Last Updated: Friday - 09/24/2010
Week of April 19, 1999
Crowd prays for Divince Mercy
Support for 20th century Polish devotion grows at Ephphatha House
By RAMON GONZALEZ WCR Staff Writer Stony Plain
If Blessed Sister Faustina Kowalska could have seen it, she would have been pleased.
More than 600 people gathered at Ephphatha House April 11, the second Sunday of Easter, to celebrate the feast of Divine Mercy as requested by Blessed Faustina following apparitions she had in the 1930s in her native Poland.
The two-and-a-half-hour celebration included Mass, an intercessory prayer called the mercy chaplet and a Holy Hour. Fathers Ray Guimond and Ted Rozmahel presided at the service.
"We have come to celebrate the mercy of our God," Guimond said at the Mass. "There is a life that Jesus wants to give to us; but in order to experience that life, we have to believe, we have to place our trust in the Lord."
Blessed Faustina, beatified by Pope John Paul on Mercy Sunday 1993, was a member of the Sisters of Our Lady of Mercy from 1925 until her death in 1938 at the age of 33.
She spent most of her religious life in a mystical relationship with Jesus that led her to the depths of agony and the heights of mystical experience, largely recounted in her diary of 650 pages called Divine Mercy in My Soul.

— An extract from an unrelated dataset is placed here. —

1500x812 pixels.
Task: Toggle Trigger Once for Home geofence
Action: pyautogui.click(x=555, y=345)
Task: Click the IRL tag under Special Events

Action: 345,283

In locutions and visions, she received messages she claimed came from Jesus asking her to spread devotion to his divine mercy throughout the world.
She said the Lord asked for a special prayer, a mercy chaplet, at the hour that recalls his death - 3 p.m.

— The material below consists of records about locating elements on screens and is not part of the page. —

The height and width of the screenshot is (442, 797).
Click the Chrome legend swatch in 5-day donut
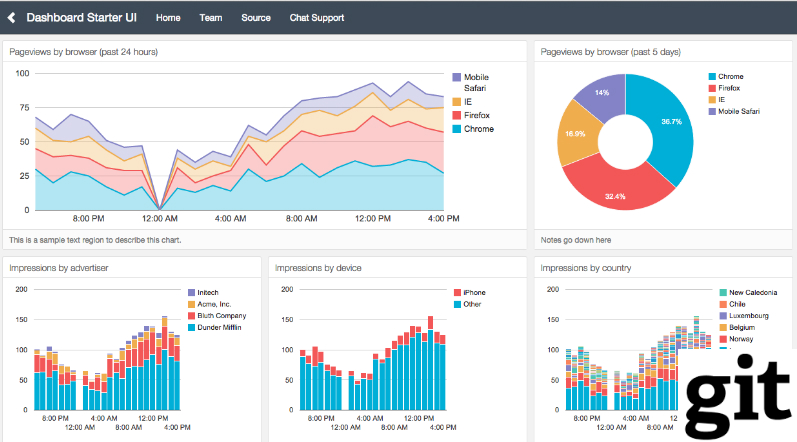tap(713, 77)
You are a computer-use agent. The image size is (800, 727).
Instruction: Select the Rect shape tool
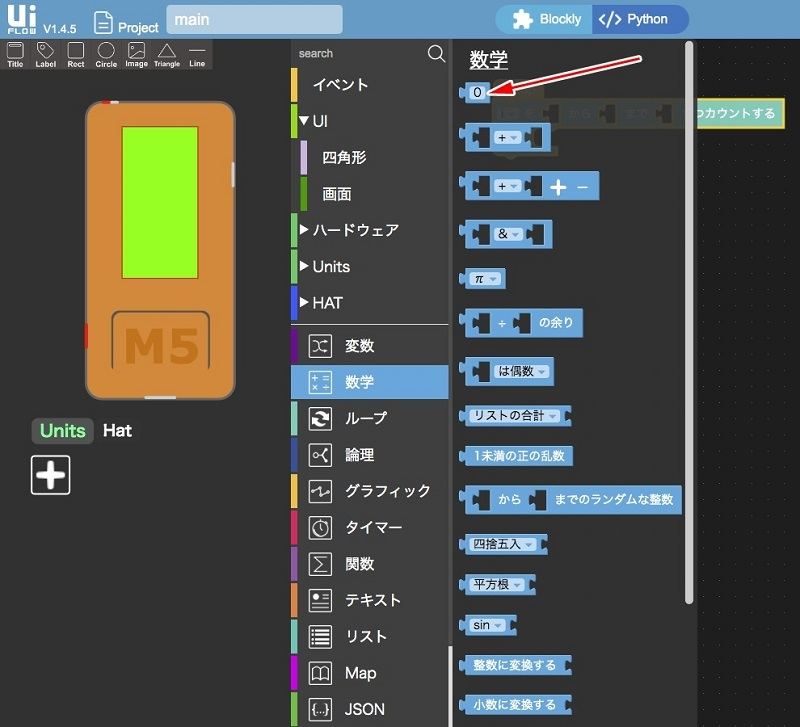click(76, 54)
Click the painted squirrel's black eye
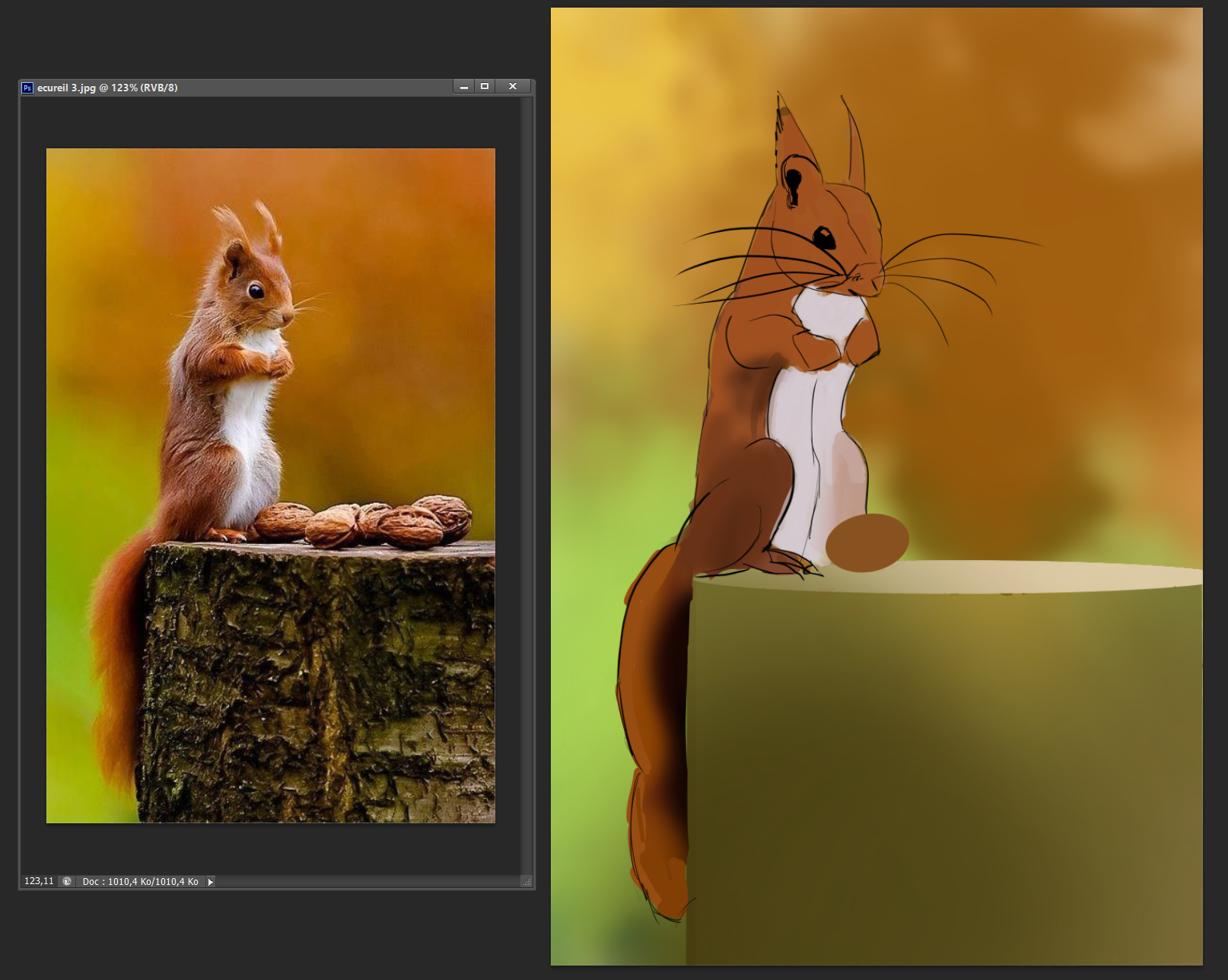 coord(824,238)
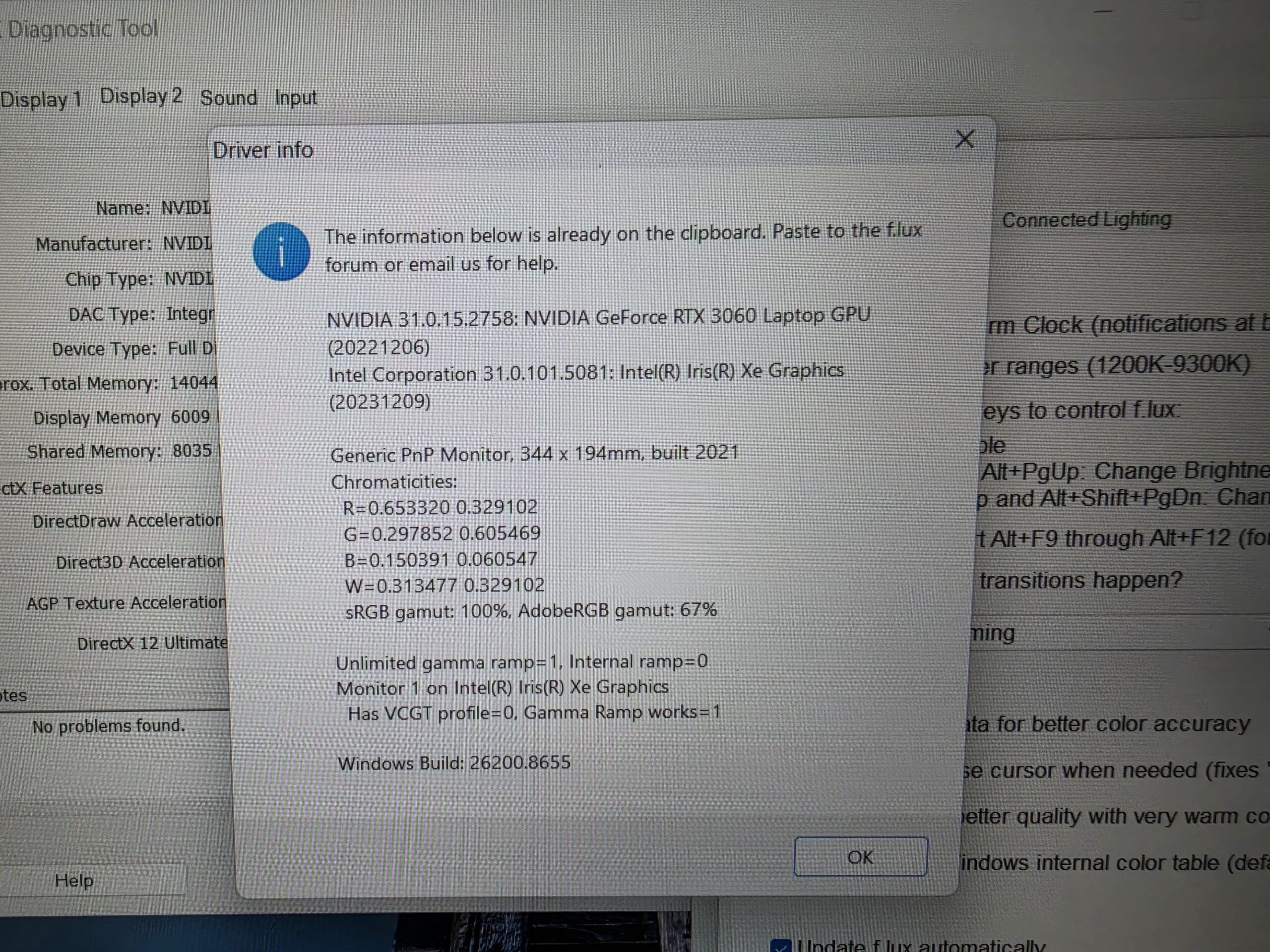Toggle the ranges (1200K-9300K) option
Viewport: 1270px width, 952px height.
[1116, 365]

According to the apparitions, Jesus requested that the Sunday after Easter (the Second Sunday of Easter) be established in the Church as the Feast of Mercy.
"On that day the very depths of my tender mercy are open. I pour out a whole ocean of graces upon those souls who approach the fount of my mercy," Faustina says Jesus told her.
Mercy Sunday, as the feast is called, has gradually been gaining official acceptance in the Church. In preparation for the feast there is a novena for mercy in the world.
On Mercy Sunday, following the novena, Blessed Faustina prescribed going to Confession and receiving Holy Communion to obtain complete forgiveness of sins and remission of punishment.
In 1959, the Vatican prohibited the spreading of the Devotion to the Divine Mercy in the forms proposed by Sister Faustina. The ban, based on inaccurate data concerning the revelations to Blessed Faustina, was lifted after 20 years. Today the devotion enjoys wide popularity.
Ephphatha House, located in the countryside some 50 km northwest of Edmonton, has been celebrating Divine Mercy Sunday since 1995, the year in which it opened its chapel called Chapel of the Father of Divine Mercy.
Members of the Community of the Presentation, who live on the Ephphatha House compound, follow the devotion to the Divine Mercy rigorously.
Every Sunday at 3 p.m. they gather at the chapel for an hour of prayers, as requested by Faustina. In the chapel they have a relic of Blessed Faustina as well as the stained glass window of Jesus of Divine Mercy which overlooks the chapel.
Jane Burnside, a member of St. Thomas More Parish in Edmonton, came to the celebration after completing a novena.
"I prayed for mercy for all the people in the world, especially for those who are devoted," she said.
Burnside said she felt the Holy Spirit throughout the celebration. And when it ended, she felt "peaceful and renewed, ready to go out in the real world."
Robin Charlesworth of St. Andrew's Parish also came to the celebration following a novena. "I prayed for all the people in my life who are out of God's grace," she said.
She said the celebration made her feel "renewed" and gave her a "clean start."
Ephphatha House director Francis O'Hara was excited and suprised at the numbers attending the Mass, saying he had never seen so many people present. About 350 stayed for dinner following the celebration.